As Iranians cast ballots on Friday, many are preoccupied with a pivotal question, not about which candidate to pick, but whether to vote at all.

"It is a religious duty, it is a national duty, and it is the order of the supreme leader," said Afrasiabi, 43, while proudly displaying his ink-stained finger at a polling station south of Tehran.

Afrasiabi was among those who turned out on Friday to pick members of a new parliament and the Assembly of Experts, a body in charge of electing Iran's supreme leader.

More than 61 million people out of the Islamic republic's 85-million population are eligible to vote.

But fears of a low participation rate loomed large after a state TV poll found more than half of respondents were indifferent about the elections.

"I am not voting for two reasons. The first is that I want a lot of changes that are not possible with the current candidates," said 32-year-old Lida.

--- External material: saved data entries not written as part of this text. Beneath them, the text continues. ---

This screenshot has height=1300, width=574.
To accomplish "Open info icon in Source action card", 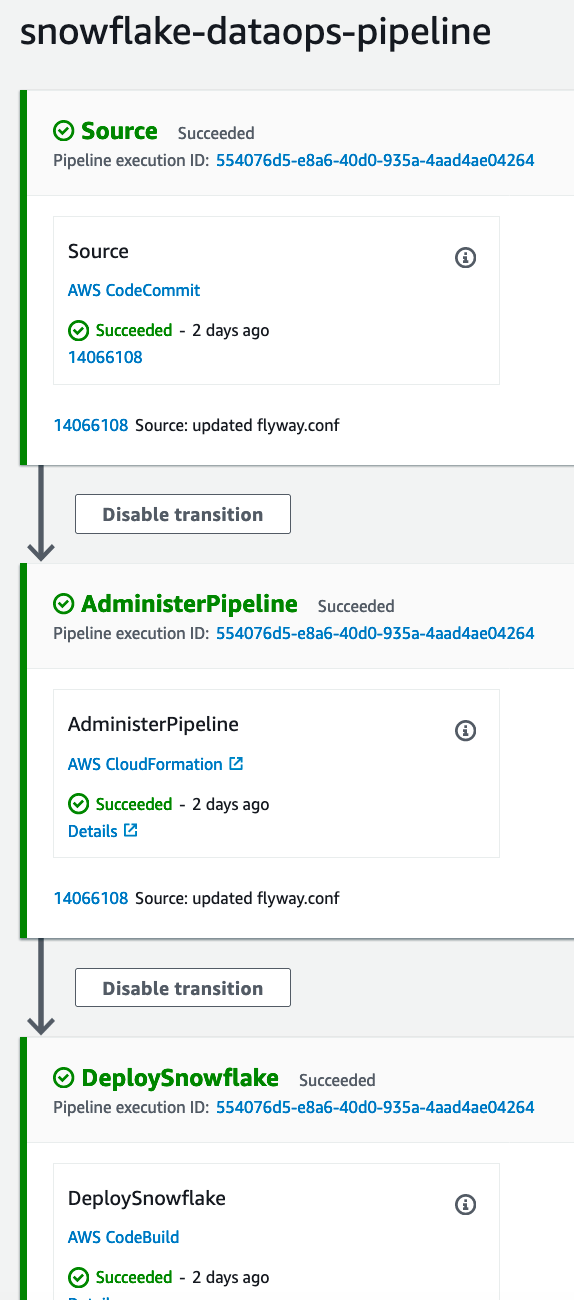I will click(465, 258).
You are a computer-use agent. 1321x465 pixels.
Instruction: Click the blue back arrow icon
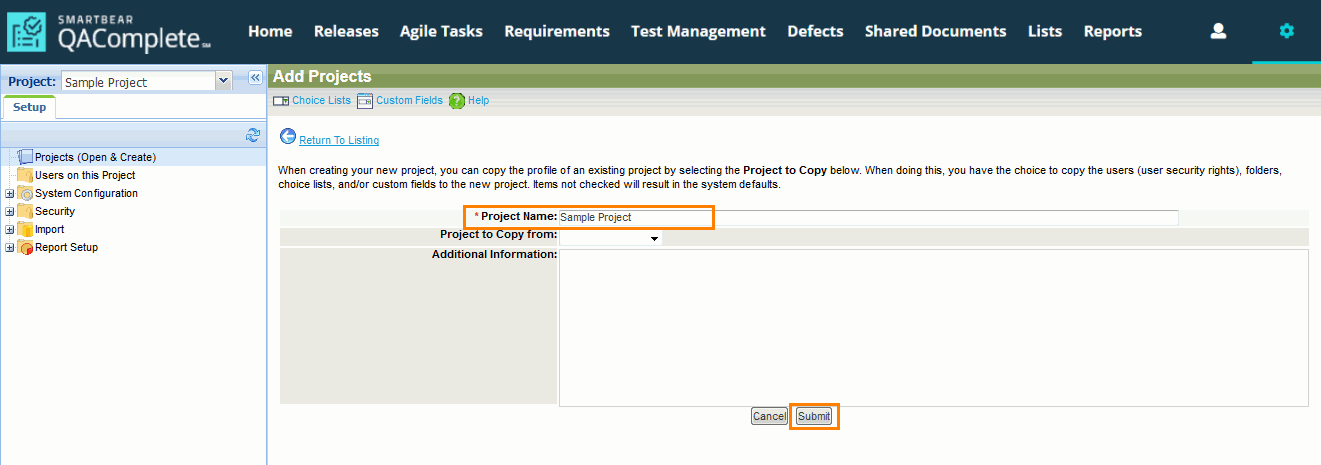288,137

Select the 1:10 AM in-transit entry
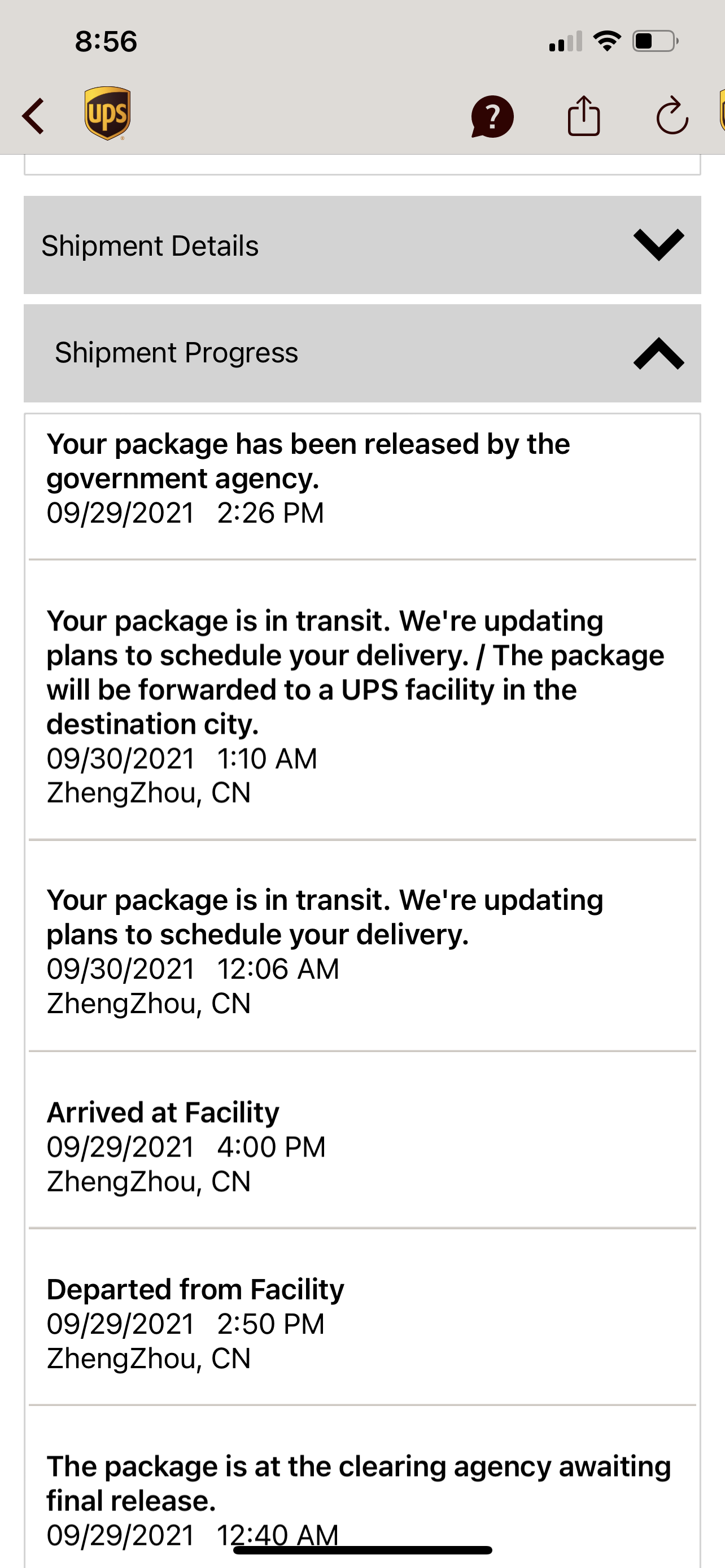356,706
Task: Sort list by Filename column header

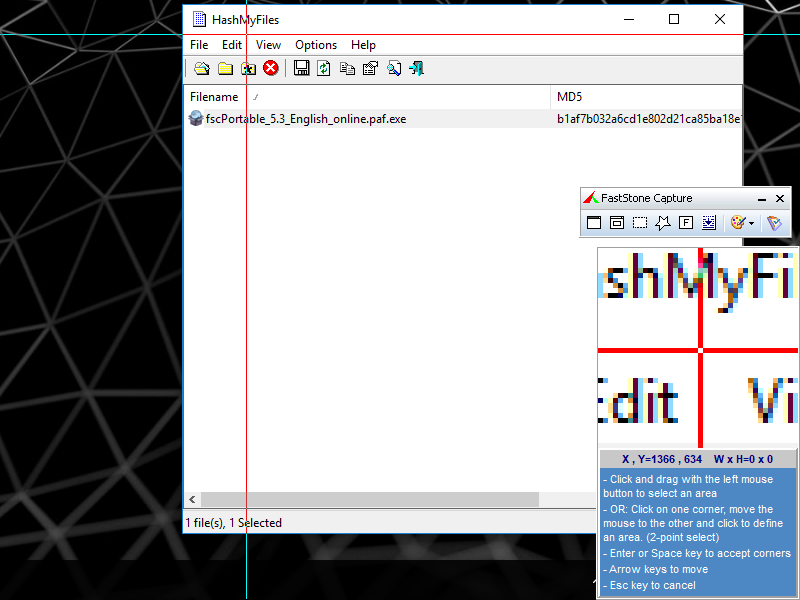Action: pos(215,97)
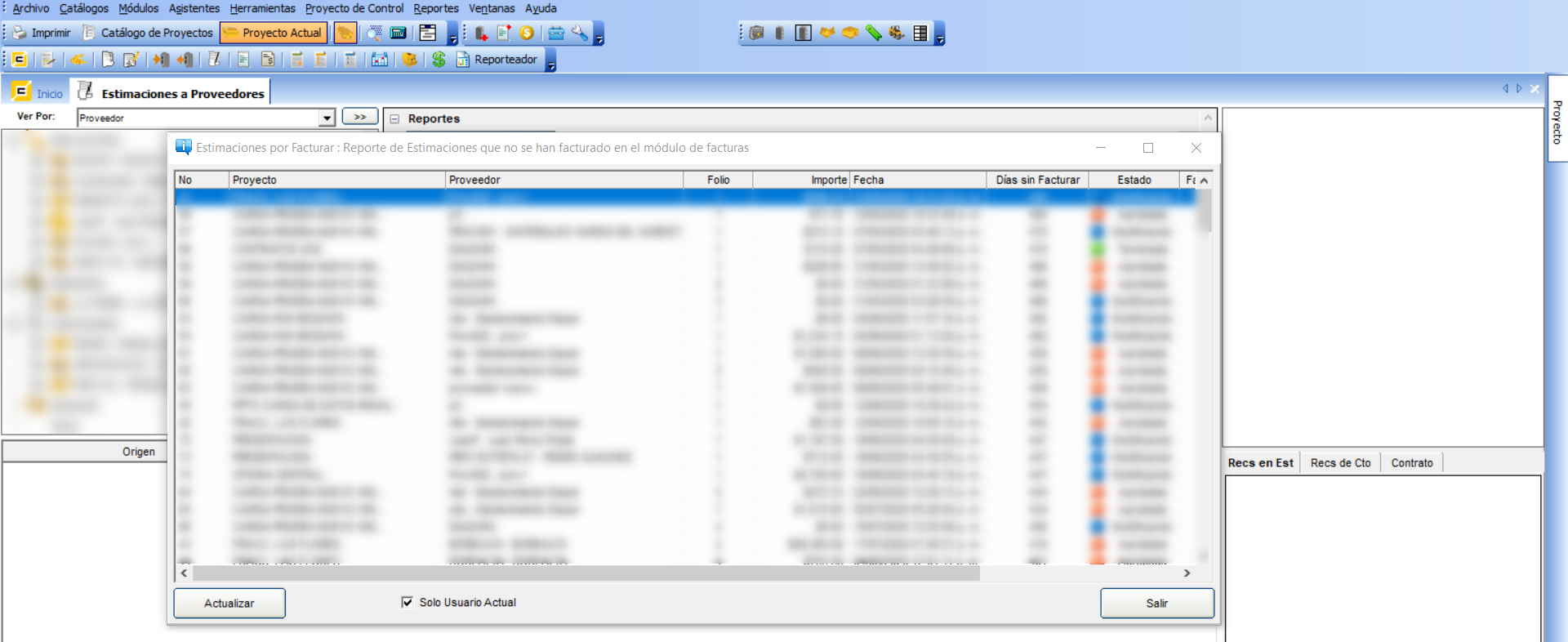This screenshot has height=642, width=1568.
Task: Click the gold coin icon in toolbar
Action: [527, 33]

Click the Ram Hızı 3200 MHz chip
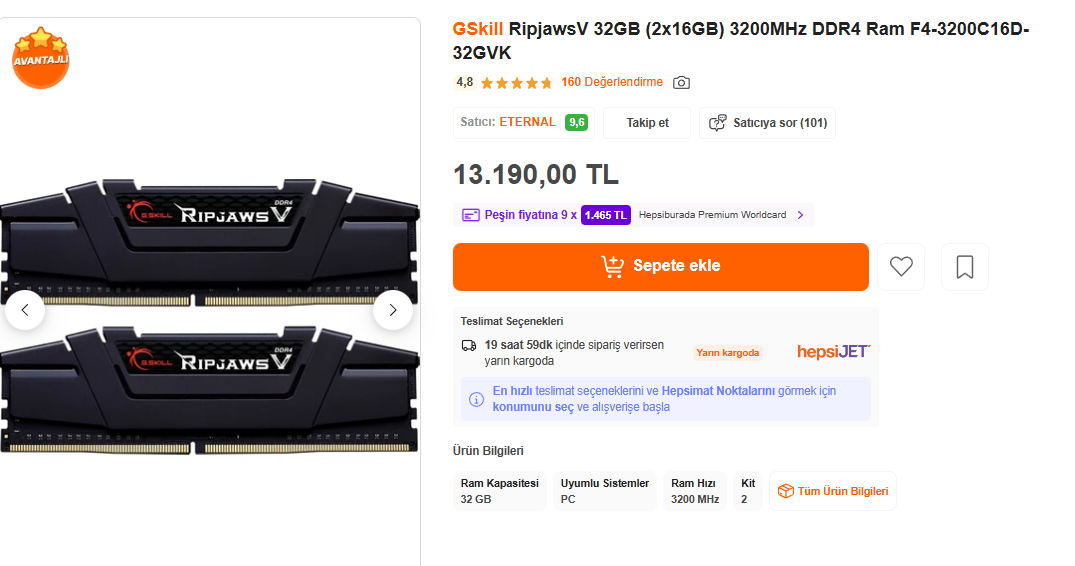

"Secondly, I have always voted for reformists, but none have been approved."

Jurists in charge of vetting approved 15,200 hopefuls to run for parliament and 144 candidates for the Assembly of Experts. Many moderate and reformist candidates were disqualified.

Iran's present parliament is dominated by conservatives and ultra-conservatives, and observers expect a similar make-up in the new assembly.

Friday's elections are the first since Iran was rocked by mass protests triggered by the September 2022 death in custody of Mahsa Amini.

Amini, a 22-year-old Iranian Kurd, had been arrested for allegedly violating the Islamic republic's strict dress code for women.

- 'Enemies of Iran' -

Government employee Morteza, 40, says he voted "to try to improve the (political) situation".

"Boycotting the elections will not change anything," he said, referring to calls by some opposition figures and members of the diaspora.

"There is no advantage in not voting, but maybe there is an advantage in participation."

His wife, Akram, said voting was a way of not "letting foreigners interfere in the affairs of our country".

Khamenei had earlier warned that Iran's "enemies want to see if the people are present," adding that otherwise "they will threaten your security in one way or another."

Other voters decried what they referred to as "propaganda" campaigns outside Iran urging people not to cast their ballots.

"Those who do not vote have actually voted, they have voted for the enemies of Iran and the Islamic Republic of Iran," said a 50-year-old Shiite cleric on condition of anonymity.

He cast his ballot at a polling station in central Tehran where dozens of people queued to vote, though in lower numbers compared with previous elections.

Iran's 2020 parliament was elected during the Covid pandemic, with a turnout of 42.57 percent -- the lowest since the 1979 Islamic Revolution.

Pedram, a mathematics teacher living west of Tehran, said authorities in Iran "use votes for propaganda purposes".

They "consider each vote for a candidate and even blank votes as a vote for the entire system", he said.